Dans la pratique, l’Etat ne fait pas grand-chose pour surveiller la situation, car seul l’intermédiaire dispose des données qui permettent de vérifier si la loi est respectée. Et l’intermédiaire refuse de les communiquer à l’Etat, au motif de protection des données. Certains entrepreneurs privés (Pilier Public par exemple) offrent des services d’identification des usagers, mais cela reste relativement onéreux et complexe. L’Etat a d’ailleurs contacté certains entrepreneurs avec l’idée de leur confier la coûteuse mission de surveiller le marché numérique.

En janvier, EAG a déposé une question urgente au Conseil d’Etat, l’interpellant sur cette question, et relevant qu’une partie des cantons suisses avaient signé des accords insatisfaisants avec Airbnb. En réponse, le Conseil d’Etat a indiqué qu’il était en train de négocier un tel accord, mais que Airbnb ne pourrait pas transmettre à l’Etat les données relatives à ses usagers. Le 14 août 2020, l’Etat a annoncé la signature d’un accord minimum, prévoyant le prélèvement par Airbnb de la taxe sur le tourisme, mais excluant la communication des données.
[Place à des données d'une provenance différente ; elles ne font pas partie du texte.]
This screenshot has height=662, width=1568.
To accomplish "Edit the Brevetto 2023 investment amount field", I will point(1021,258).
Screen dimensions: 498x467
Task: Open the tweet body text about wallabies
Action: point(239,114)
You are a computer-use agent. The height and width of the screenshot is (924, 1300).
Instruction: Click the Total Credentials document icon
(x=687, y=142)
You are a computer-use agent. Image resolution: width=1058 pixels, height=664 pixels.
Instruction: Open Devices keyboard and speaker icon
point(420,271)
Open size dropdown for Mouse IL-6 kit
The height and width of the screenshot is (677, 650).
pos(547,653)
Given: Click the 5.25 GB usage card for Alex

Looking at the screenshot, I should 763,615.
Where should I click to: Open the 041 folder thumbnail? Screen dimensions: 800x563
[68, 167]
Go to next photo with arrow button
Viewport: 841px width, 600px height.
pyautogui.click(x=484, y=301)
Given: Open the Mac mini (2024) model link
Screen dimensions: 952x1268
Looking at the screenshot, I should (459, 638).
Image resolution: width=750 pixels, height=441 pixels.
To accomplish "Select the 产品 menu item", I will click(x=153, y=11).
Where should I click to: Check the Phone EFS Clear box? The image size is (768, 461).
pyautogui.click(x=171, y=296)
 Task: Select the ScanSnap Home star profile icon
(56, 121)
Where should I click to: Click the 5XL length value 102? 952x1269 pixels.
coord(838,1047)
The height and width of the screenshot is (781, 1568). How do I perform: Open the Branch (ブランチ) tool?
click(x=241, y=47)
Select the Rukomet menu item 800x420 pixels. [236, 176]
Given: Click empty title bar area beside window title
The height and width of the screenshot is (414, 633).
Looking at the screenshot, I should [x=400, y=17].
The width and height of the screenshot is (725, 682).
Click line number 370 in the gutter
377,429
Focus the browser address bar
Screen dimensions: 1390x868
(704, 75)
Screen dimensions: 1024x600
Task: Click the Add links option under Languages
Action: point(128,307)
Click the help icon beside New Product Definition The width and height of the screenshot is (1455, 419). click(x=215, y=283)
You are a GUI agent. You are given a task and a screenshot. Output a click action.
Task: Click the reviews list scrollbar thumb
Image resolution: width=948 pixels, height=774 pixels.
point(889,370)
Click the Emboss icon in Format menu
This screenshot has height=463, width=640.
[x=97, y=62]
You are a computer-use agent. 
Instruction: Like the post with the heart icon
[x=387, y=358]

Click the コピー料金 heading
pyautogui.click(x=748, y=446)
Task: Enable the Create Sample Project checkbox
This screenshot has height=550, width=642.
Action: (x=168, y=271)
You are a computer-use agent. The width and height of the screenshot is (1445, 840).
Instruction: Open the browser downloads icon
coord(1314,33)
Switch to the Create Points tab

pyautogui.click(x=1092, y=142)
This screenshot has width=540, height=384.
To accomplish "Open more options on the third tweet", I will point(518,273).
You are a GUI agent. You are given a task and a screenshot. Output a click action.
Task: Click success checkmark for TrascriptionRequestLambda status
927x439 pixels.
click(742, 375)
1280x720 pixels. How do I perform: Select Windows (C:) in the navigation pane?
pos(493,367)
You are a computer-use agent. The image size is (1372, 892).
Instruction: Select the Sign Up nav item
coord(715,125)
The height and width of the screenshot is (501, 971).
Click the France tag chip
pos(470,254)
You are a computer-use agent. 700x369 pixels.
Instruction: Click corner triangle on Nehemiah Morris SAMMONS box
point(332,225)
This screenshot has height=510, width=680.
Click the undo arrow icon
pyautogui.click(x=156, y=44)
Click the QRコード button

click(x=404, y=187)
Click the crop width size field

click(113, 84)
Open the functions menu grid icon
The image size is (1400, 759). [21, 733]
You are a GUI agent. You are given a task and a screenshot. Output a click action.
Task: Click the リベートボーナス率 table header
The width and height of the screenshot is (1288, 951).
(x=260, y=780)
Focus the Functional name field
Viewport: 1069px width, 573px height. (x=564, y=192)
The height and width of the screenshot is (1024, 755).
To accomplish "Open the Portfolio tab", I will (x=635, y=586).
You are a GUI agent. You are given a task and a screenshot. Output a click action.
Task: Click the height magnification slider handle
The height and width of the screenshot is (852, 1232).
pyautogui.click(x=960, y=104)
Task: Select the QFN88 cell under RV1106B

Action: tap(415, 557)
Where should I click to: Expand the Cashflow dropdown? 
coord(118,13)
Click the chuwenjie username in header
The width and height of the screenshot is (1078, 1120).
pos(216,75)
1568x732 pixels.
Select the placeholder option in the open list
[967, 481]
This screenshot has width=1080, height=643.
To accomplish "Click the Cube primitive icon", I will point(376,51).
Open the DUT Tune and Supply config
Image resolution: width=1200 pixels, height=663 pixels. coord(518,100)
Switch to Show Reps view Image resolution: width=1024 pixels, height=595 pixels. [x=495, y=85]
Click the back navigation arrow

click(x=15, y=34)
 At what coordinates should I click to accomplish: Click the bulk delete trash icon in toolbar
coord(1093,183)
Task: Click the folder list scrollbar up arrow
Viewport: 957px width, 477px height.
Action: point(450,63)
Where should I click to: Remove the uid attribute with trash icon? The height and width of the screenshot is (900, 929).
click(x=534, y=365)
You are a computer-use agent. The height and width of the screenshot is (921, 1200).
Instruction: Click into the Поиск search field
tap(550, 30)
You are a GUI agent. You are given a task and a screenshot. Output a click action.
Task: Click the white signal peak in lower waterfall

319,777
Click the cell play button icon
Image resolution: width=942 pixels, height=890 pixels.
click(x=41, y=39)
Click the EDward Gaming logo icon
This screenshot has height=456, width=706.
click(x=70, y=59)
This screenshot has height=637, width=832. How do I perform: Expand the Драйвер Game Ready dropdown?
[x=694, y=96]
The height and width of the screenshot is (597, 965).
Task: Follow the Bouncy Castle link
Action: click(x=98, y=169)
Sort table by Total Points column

Pour contrôler l’activité de ces innombrables intermédiaires, il ne faut pas conclure des accords avec eux – ce qui est impossible – mais leur imposer des obligations légales. C’est dans cet esprit qu’EAG a déposé, le 7 mai 2020, un projet de loi obligeant les intermédiaires à informer l’Etat de l’identité des usagers et de la durée de la location. Une alliance EAG-PS-Verts-PDC semble se dessiner derrière ce projet. Espérons qu’elle tienne jusqu’ son adoption. Et au-delà du cas précis d’Airbnb, il faut s’attaquer à toutes les plateformes numériques qui font disparaître des recettes fiscales, et leur imposer le respect des règles qui s’appliquent aux acteurs de l’économie réelle.